Mechanisms Controlling Hydraulic Conductivity and Service Life of Bentonite-Polymer Composite Geosynthetic Clay Liners Permeated with Aggressive Solutions

Author:
Gustitus-Graham, Sarah, Civil Engineering - School of Engineering and Applied Science, University of Virginia
Advisors:
Benson, Craig, EN-Deans Office, University of Virginia
Peterson, Lisa, EN-Eng Sys and Environment Engineering Graduate, University of Virginia
Smith, James, EN-Eng Sys and Environment Engineering Graduate, University of Virginia
Clarens, Andres, EN-Eng Sys and Environment, University of Virginia
Caliari, Steven, EN-Chem Engr Dept, University of Virginia
Tian, Kuo, Civil, Environmental and Infrastructure Engineering, George Mason University
Abstract:

Bentonite-polymer composite geosynthetic clay liners (BPC-GCLs) are used to line containment systems such as landfills, leach pads, and impoundments with aggressive leachates that adversely affect conventional sodium bentonite GCLs. BPC-GCLs were permeated with aggressive leachates to understand the mechanisms controlling hydraulic conductivity in BPC-GCLs under various conditions. Empirical results were compared to computational models to develop methods for predicting hydraulic conductivity and service life.
Polymer elution in BPC-GCLs resulted in preferential flow paths and dramatic increases in hydraulic conductivity for several BPC-GCLs. Low hydraulic conductivity in BPC-GCLs is maintained as long as narrow, tortuous pore paths result from the swelling of bentonite granules and/or the retention of hydrated polymer gels between bentonite granules. The product of the swell index of the bentonite component and the flow stress of the hydrated polymer component, herein referred to as flow-swell index, represents both of these mechanisms and shows promise as an index of hydraulic conductivity for BPC-GCLs to aggressive solutions. BPC GCLs permeated or batch aged at 60 ⁰C maintained comparable or lower hydraulic conductivity to those permeated at 20 ⁰C, regardless of changes to swell index and flow stress, provided sufficient polymer is retained in the pore spaces. Hydraulic models developed using COMSOL are consistent with the mechanisms identified through experimental observations, whereby flow is directed at lower velocities through narrow pores when larger pores are filled with polymer gel. Computational models demonstrate that decreases in viscosity of polymer gels resulted in increased elution rates.

Degree:
PHD (Doctor of Philosophy)
Keywords:
Geosynthetic Clay Liner, Bentonite-Polymer Composite, Hydraulic Conductivity, Leachate
Language:
English
Issued Date:
2020/12/03

* Data block *
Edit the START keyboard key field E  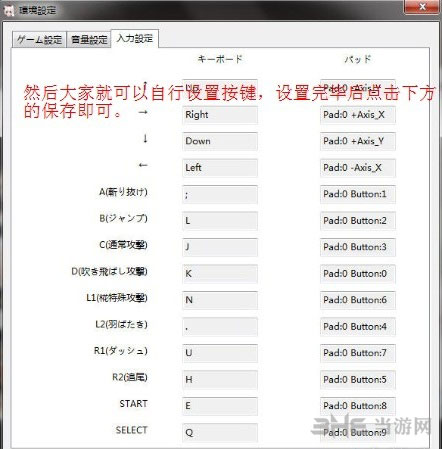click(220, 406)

* Exercise set *
1. Repeat word for word the passage of the liner abstract between "Bentonite-polymer composite geosynthetic clay liners (BPC-GCLs)" and "and service life.", inclusive.
2. Please explain in one to three sentences why the liner abstract says the flow-swell index shows promise as an index of hydraulic conductivity for BPC-GCLs.
None of the data has any bearing on what comes next.

* Answers to the exercise *
1.
Bentonite-polymer composite geosynthetic clay liners (BPC-GCLs) are used to line containment systems such as landfills, leach pads, and impoundments with aggressive leachates that adversely affect conventional sodium bentonite GCLs. BPC-GCLs were permeated with aggressive leachates to understand the mechanisms controlling hydraulic conductivity in BPC-GCLs under various conditions. Empirical results were compared to computational models to develop methods for predicting hydraulic conductivity and service life.

2. The flow-swell index is the product of the bentonite's swell index and the hydrated polymer's flow stress. It therefore represents both mechanisms that keep hydraulic conductivity low. Those mechanisms are the swelling of bentonite granules and the retention of hydrated polymer gels between granules, which together create narrow, tortuous pore paths.